NEW YORK CITY—Helmsley Spear has hired Hercules SEZC, a blockchain-based software company, to document rent rolls for the real estate firm’s commercial leases. Starting with two properties it manages in Lower Manhattan, one at 83 Maiden Lane and another building owned by Swig Equities, the firm plans to roll out the technology throughout its portfolio.
No, this does not mean Helmsley Spear is transacting in Bitcoin or Ethereum. Blockchain is the technology that enables such cryptocurrencies. But its uses in the real estate industry are far more immediate with practical applications lacking the speculative elements associated with currency trading.
Helmsley Spear’s owner and president Kent M. Swig explains to GlobeSt.com that “typically, people misunderstand in thinking blockchain is just a public way of identifying information.” However, his firm is using it for proprietary and confidential information. He notes, “The security on blockchain is very strong and very good.”
People often see blockchain as technology to publicly share and work with information on the internet. But blockchain technology can be set up similar to a private company intranet, where only people with specific authorization can access a system.
“What we are using it for is authenticating, documenting and storing vital documents in a form that cannot be changed and cannot be manipulated” says Swig. Documents that will go into the Helmsley Spear blockchain system will include, for example, leases, lease abstracts, mortgages, financial information related to loans, governmental agencies’ permits, any documents that are vital to the real estate transaction.
The interoperability and smart contract flow in using documents will be enhanced using an online system—instead of hard copy documents in folders in file cabinets.
Helmsley Spear asserts that with blockchain technology, real estate businesses can record property transactions, improve property search processes, speed up pre-lease due diligence and maintain leasing and property management information, all in real-time.
“Blockchain technology can be the critical connection between technology systems of real estate companies and other participants in leasing or property management transactions through the provision of a more open and shared database for all involved parties,” explains Helmsley Spear executive Oliver Swig.
“Incorporating these commands into the Hercules protocol will enhance data quality and also enable real-time recording and retrieval,” says Hercules SEZC CEO Anthem Blanchard.
Kent Swig emphasizes that although there will be collaborative work, documents will be internally and externally protected. “In today’s world, you want to make sure everything is secure and authenticated.
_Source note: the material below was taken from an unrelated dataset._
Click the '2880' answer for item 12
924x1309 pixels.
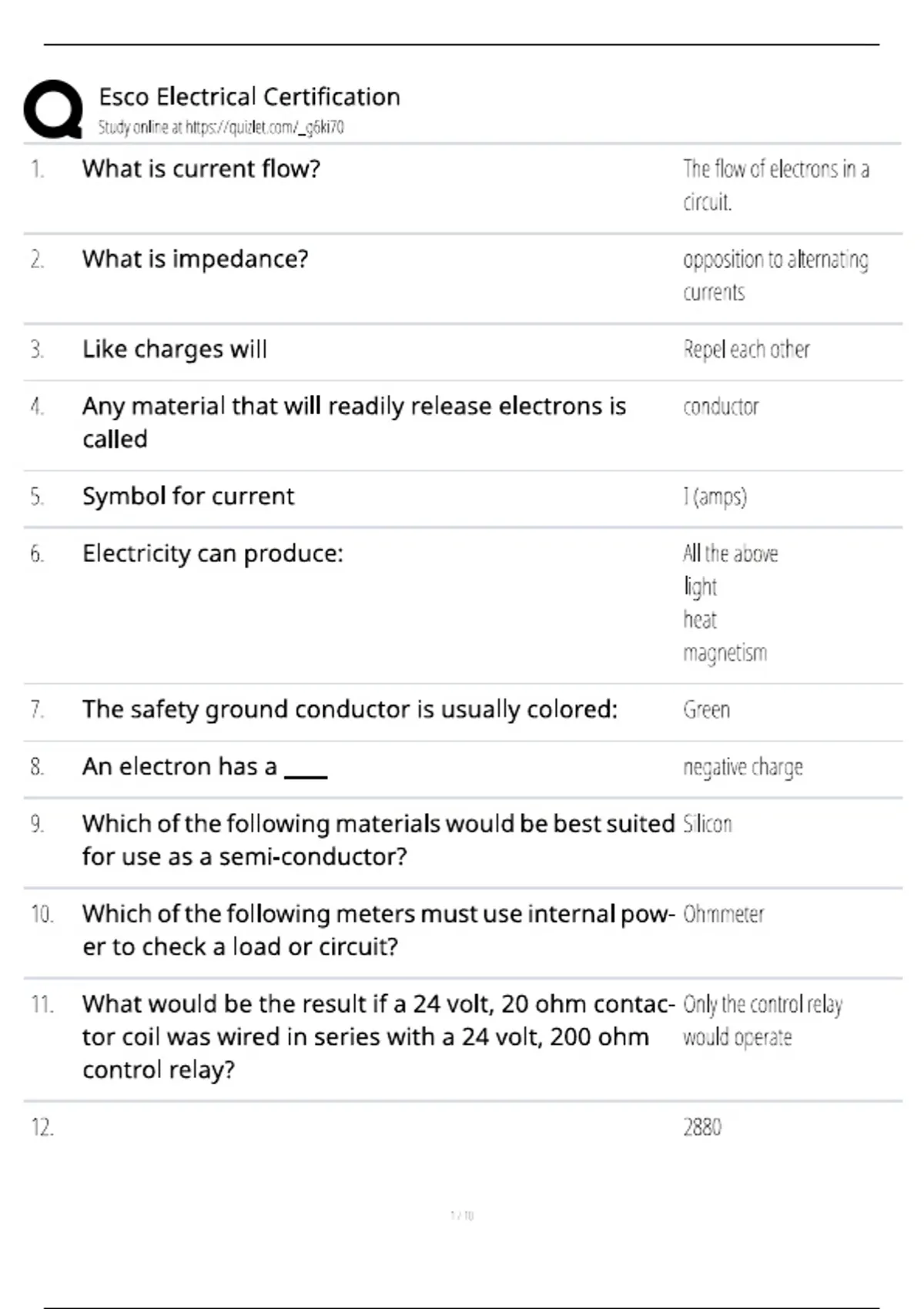pos(702,1127)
People can manipulate and change a lot of things. But once something is stored through a blockchain method, you can’t change it as you are doing things,” he says.
Swig bought Helmsley Spear in 2007 and has worked on re-branding and modernizing the firm. This is one of the company’s latest strategic moves that Swig states will benefit clients. “It’s an interesting juxtaposition. Helmsley Spear is the oldest continuously operating real estate company in America,” he comments. “This technology is among the newest out there and we are one of the first to really start utilizing it in a format.”
A more pervasive penetration of blockchain into the real estate industry seems almost inevitable. On the same day Helmsley Spear announced its partnership with Hercules, the City of New York opened its first public-private blockchain center in Chelsea, at 54 W. 21st. St. Managed by Future\Perfect Labs and GBBC Labs, the NYCEDC initiative will provide entrepreneurs with space, support, and training to advance the use of blockchain technology.